D'autre part, les parties commencent à penser aux élections qui se dérouleront en Bosnie cette année. L'Organisation pour la sécurité et la coopération en Europe a commencé à déployer des observateurs chargés de surveiller la situation en matière de droits de l'homme et le processus électoral et ce sont eux qui détermineront le moment où toutes les conditions seront réunies pour la tenue des élections. Une force internationale d'intervention composée de policiers, et qui constitue un élément très important de la mise en application, oeuvrera de concert avec les autorités locales dans certains des secteurs les plus difficiles.
J'ai passé beaucoup de temps en Bosnie en 1995 et au début de l'année 1996, dans les secteurs détenus par les Serbes bosniaques, et j'ai vu de mes propres yeux les indices matériels prouvant que des crimes de guerre avaient été perpétrés de façon massive à Srebrenica, dans le camp de concentration installé à Omarska et dans une mine de Ljubija, dans le nord-ouest de la Bosnie, où l'on soupçonnait la présence d'un charnier. J'ai pu travailler non seulement avec l'IFOR et les autorités locales - il est très important que les autorités locales facilitent ce genre de mission, la voie hiérarchique dans le cas présent étant déterminée par les Serbes bosniaques -, mais aussi avec les responsables de Belgrade, et tous m'ont donné librement accès à tout ce dont j'avais besoin dans le cadre de ces missions faites au nom des droits de l'homme. D'autre part, j'ai fait venir des enquêteurs du Tribunal international des crimes de guerre à Srebrenica afin qu'ils puissent commencer leurs enquêtes.
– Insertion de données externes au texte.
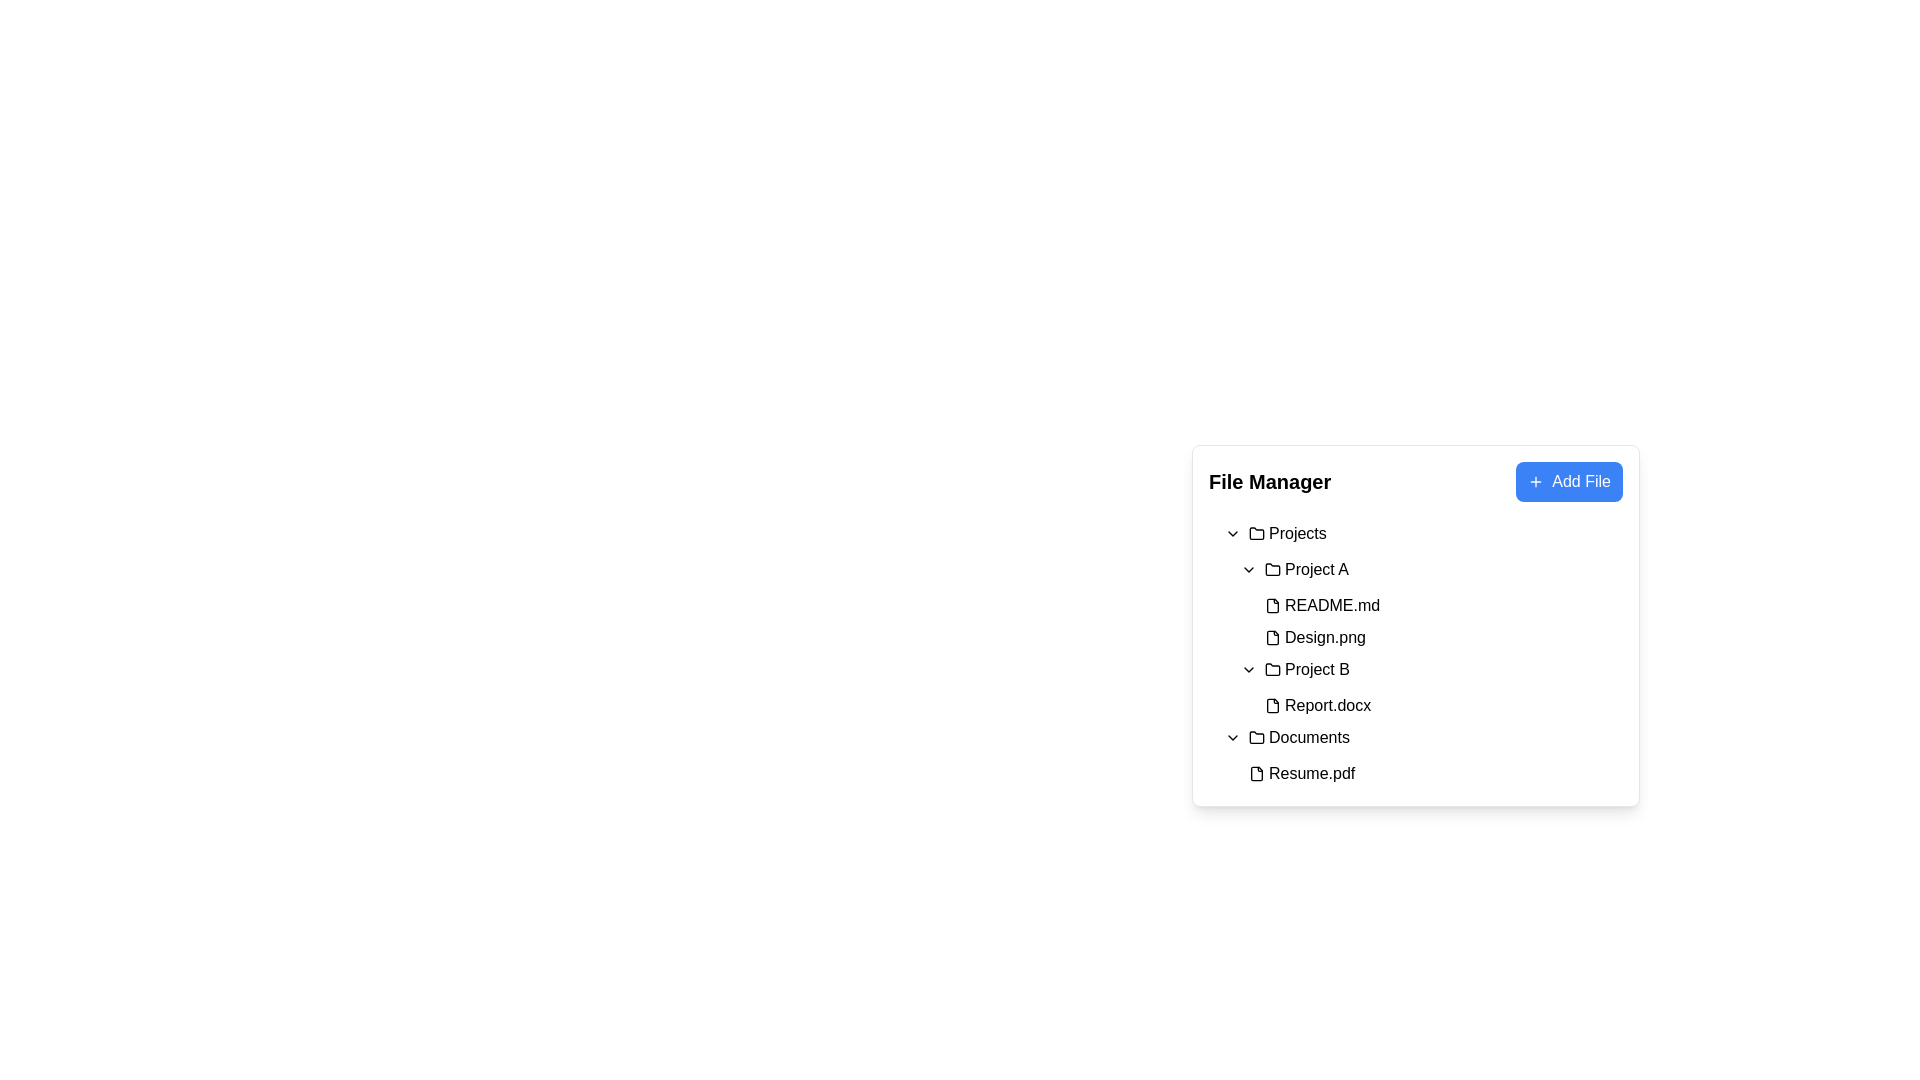 Image resolution: width=1920 pixels, height=1080 pixels. Describe the element at coordinates (1271, 668) in the screenshot. I see `the folder icon representing 'Project B' in the file management interface` at that location.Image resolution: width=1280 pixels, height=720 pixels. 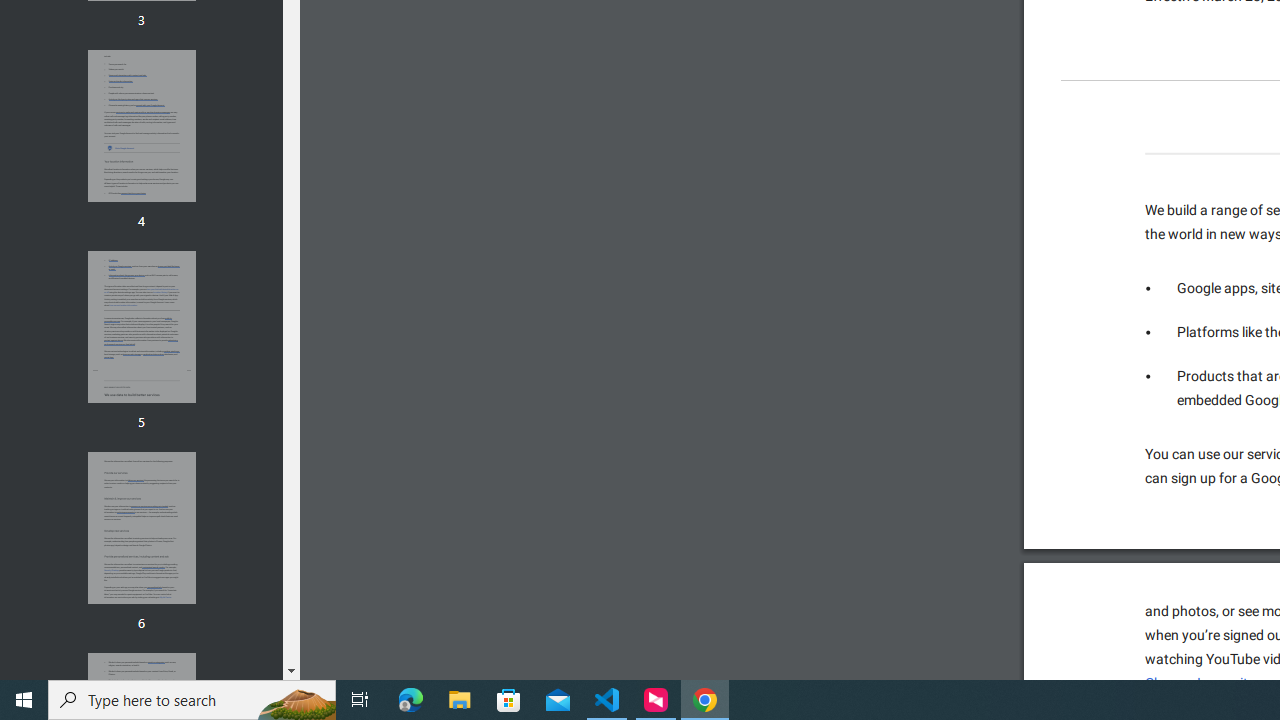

Les Serbes bosniaques le savaient et ils ont laissé les choses se faire, ce qui me semble très révélateur.
Un problème difficile qui continue de se poser, c'est qu'un grand nombre de criminels de guerre mis en examen sont toujours en liberté. Ils continuent de jouer un rôle très dangereux et perturbateur dans le cadre du processus de paix, et c'est pour cela aussi qu'il est très important de les traduire en justice. Si des membres de l'IFOR leur mettent la main dessus, ils les arrêteront conformément aux nouvelles règles qui ont été formulées. L'IFOR ne va pas se lancer à leur poursuite, mais elle les mettra en détention s'ils croisent son chemin à un moment ou à un autre ou si elle entre en contact avec eux.
L'exemple le plus frappant de ce qui s'est passé a eu lieu dans un entrepôt de Kravica, qui a été un lieu d'exécutions massives. Ce fait a été porté à ma connaissance en juillet 1995, par des survivants. L'entrepôt était exactement tel qu'il m'avait été décrit. Il était criblé de marques laissées par des tirs de mortiers. Des indices matériels révélaient que des grenades à main avaient été lancées à cet endroit. Jusqu'à deux mille hommes, des civils, y avaient été détenus pendant deux nuits. L'exemple le plus choquant et le plus terrifiant du génocide perpétré à cet endroit, c'est le sang qui maculait le plafond, à une dizaine de mètres du sol. Il y avait un trou dans l'entrepôt là où une pelleteuse était passée pour ramasser les corps. C'était un spectacle d'une extrême brutalité, et le fait qu'il correspondait en tous points aux dires des survivants en accentuait encore la véracité.
C'est ce que les enquêteurs du Tribunal international des crimes de guerre sont venus voir avec moi. C'était un endroit perdu dans la neige, loin du front ; les événements ne s'étaient certainement pas produits dans le feu du combat. Il s'agissait d'actes criminels commis contre des réfugiés qui fuyaient Srebrenica.